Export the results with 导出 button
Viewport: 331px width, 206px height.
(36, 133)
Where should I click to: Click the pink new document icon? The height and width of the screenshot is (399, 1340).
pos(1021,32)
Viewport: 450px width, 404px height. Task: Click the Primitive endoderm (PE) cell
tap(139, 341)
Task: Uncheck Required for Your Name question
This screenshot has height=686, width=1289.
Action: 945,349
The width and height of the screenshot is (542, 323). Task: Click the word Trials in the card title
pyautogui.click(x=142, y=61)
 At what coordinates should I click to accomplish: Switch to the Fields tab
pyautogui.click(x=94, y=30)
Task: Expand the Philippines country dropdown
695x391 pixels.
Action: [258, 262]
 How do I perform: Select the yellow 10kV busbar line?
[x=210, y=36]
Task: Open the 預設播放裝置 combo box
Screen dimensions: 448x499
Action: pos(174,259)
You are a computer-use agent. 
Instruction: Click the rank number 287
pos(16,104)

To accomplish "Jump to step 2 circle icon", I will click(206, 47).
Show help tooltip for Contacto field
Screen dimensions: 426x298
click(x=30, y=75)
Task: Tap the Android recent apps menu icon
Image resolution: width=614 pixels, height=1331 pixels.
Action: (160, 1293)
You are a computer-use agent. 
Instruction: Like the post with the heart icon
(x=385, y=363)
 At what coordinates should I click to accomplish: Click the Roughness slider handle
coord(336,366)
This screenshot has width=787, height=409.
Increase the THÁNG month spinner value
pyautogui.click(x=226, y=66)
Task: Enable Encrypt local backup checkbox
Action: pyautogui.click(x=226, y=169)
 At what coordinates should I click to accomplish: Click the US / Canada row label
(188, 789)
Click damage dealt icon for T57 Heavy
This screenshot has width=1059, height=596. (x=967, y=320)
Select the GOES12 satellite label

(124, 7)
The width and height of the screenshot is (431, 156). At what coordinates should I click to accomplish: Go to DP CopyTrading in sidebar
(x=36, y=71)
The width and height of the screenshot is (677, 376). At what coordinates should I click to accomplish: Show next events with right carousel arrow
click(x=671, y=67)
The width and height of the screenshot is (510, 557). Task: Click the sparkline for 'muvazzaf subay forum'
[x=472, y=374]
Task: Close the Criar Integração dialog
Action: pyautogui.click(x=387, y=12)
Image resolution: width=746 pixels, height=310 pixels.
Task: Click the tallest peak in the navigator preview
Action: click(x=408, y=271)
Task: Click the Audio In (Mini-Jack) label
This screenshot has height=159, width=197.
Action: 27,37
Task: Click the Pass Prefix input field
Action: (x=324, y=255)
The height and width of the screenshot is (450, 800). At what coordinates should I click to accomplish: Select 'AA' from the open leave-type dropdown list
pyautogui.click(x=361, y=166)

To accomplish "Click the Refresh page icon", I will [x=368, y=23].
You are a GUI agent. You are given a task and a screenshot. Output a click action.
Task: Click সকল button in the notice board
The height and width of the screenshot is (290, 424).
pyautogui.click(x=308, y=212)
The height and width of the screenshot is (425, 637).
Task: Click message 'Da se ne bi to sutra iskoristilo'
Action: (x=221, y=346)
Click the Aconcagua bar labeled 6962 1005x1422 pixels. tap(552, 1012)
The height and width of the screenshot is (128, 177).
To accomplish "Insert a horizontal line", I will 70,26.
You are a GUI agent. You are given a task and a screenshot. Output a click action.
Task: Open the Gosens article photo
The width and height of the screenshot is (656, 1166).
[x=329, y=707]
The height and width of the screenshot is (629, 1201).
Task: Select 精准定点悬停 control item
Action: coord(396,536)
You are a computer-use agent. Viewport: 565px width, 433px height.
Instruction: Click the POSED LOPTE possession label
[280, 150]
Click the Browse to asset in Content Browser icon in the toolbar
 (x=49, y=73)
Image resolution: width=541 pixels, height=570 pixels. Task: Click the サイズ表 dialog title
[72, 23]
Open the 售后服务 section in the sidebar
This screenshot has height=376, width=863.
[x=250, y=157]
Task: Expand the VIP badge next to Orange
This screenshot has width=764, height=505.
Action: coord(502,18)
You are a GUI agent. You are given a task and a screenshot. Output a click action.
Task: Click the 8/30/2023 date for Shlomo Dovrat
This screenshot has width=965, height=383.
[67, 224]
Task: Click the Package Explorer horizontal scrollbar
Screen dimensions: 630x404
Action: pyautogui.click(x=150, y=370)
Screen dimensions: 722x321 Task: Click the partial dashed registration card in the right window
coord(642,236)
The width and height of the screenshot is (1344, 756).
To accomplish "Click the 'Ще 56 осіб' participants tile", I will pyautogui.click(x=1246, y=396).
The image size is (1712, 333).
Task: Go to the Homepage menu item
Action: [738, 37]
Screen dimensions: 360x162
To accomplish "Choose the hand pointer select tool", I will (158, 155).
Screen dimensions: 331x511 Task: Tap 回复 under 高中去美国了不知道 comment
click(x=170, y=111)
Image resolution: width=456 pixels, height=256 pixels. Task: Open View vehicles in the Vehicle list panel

____________

*WHAT IS EXPECTED*
Figure out the number of lines above in which the string "Expand" appears. Only the number should be given.

*THE ANSWER*
2